After securing Federal funding, construction on the memorial began in 1927, and the presidents' faces were completed between 1934 and 1939. Upon Gutzon Borglum's death in March 1941, his son Lincoln Borglum took over construction. Though the initial concept called for each president to be depicted from head to waist, lack of funding forced construction to end in October 1941.

The U.S. National Park Service took control of the memorial in 1933, while it was still under construction and manages the memorial to the present day. It attracts approximately two million visitors annually.

George Washington

The First of Men: A Life of George Washington (John E. Ferling). This book is an illuminating portrait of Washington's life, with emphasis on his military and political career. Ferling shows that Washington had to overcome many negative traits as he matured into a leader. Ferling concludes that Washington's personality and temperament were those of "a self-centered and self-absorbed man, one who since youth had exhibited a fragile self-esteem." And yet, he managed to realize virtually every grand design he ever conceived. Ferling's Washington is driven – fired by ambition, envy, and dreams of fame and fortune. But, his leadership and character galvanized the American Revolution – probably no one else could have kept the war going until the master stroke at Yorktown – and helped the fledgling nation take, and survive, its first unsteady steps.

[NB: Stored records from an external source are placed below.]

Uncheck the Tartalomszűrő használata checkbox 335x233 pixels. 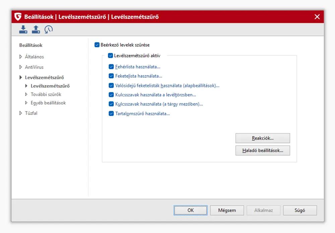[112, 113]
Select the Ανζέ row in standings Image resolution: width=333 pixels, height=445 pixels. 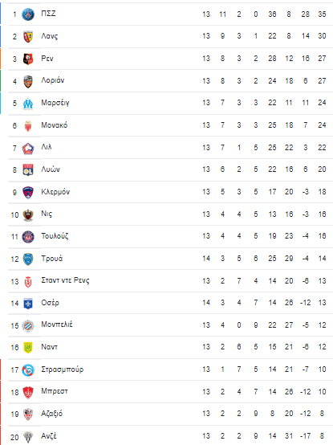(x=170, y=435)
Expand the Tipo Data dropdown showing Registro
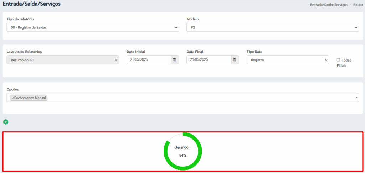The image size is (365, 173). coord(287,60)
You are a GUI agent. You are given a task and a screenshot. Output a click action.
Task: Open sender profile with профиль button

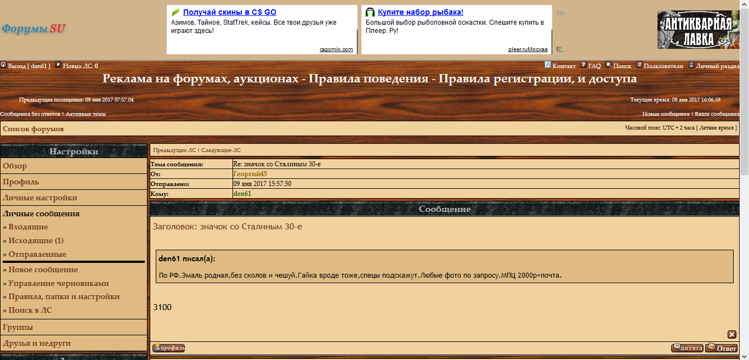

His Excellency: George Washington (Joseph Ellis). As commander of the Continental Army, George Washington united the American colonies, defeated the British army, and became the world's most famous man. But, how much do Americans really know about their first president? Today, as Pulitzer Prize-winner Joseph J. Ellis says in this crackling biography, Americans see their first president on dollar bills, quarters, and Mt. Rushmore, but only as "an icon – distant, cold, intimidating." In truth, Washington was a deeply emotional man, but one who prized and practiced self-control (an attribute reinforced during his years on the battlefield).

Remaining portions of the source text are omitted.